A atriz Clodd Dias faleceu aos 49 anos nesta sexta-feira (7). Conhecida por atuações em As Five e Manhãs de Setembro, a artista foi pioneira na representatividade trans. A confirmação da morte foi feita pelo Sated-SP. Contudo, a causa do óbito ainda não foi divulgada.
Nascida em Itapetininga, a estrela iniciou sua trajetória aos 14 anos. Anos depois, ela se mudou para a capital e se formou pelo Célia Helena. Em nota, o sindicato lamentou a perda.
"É com profundo pesar que comunicamos o falecimento da artista itapetiningana Clood Dias, que deixa um importante legado para a cultura brasileira. Atriz, cantora e artista de grande talento, Clood construiu uma carreira marcada por trabalhos no teatro, cinema e streaming.", declarou a instituição.
"Mulher trans negra, Clodd é e representa uma falange fundamental na luta por representatividade e pioneirismo LGBTQIAPN+ nas artes cênicas, tendo integrado grupos de destaque como o Coletivo Negro e o Pessoal do Faroeste.", reforçou o órgão.

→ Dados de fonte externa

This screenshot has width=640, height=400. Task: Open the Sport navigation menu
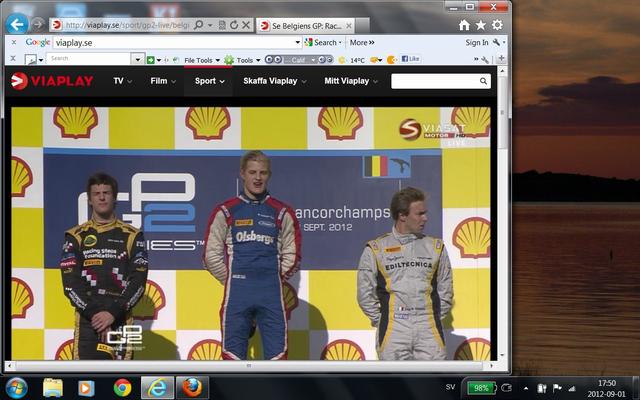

Trajetória da atriz no audiovisual
Além do teatro, a famosa brilhou no cinema e no streaming. O crítico Miguel Arcanjo Prado classificou a famosa como "uma atriz de rara sensibilidade e uma joia rara da cultura brasileira".
"Como uma tigresa, ela inventou o seu lugar. Tive a honra de poder ter lhe concedido, em vida e no palco emblemático do Theatro Municipal, o Prêmio Arcanjo em 2021, quando ela e Divina Nubia receberam o troféu em Streaming TV pela atuação na série Manhãs de Setembro ao lado da Liniker, um marco na representatividade trans na TV.", recordou o jornalista.
Diante da repercussão, artistas prestaram homenagens na web. O diretor Ruy Cortez pontuou "Tristeza absoluta com a perda de Clodd Dias". Da mesma forma, Mel Lisboa escreveu "Triste demais", e Marcelo Médici lamentou "Que tristeza".
Além disso, a atriz Grace Gianoukas desabafou: "Que notícia difícil de aceitar". O ator José Trassi ressaltou que a amiga "era incrível e estava sempre em movimento". Sandra Conveloni destacou: "Ela era uma artista incrível".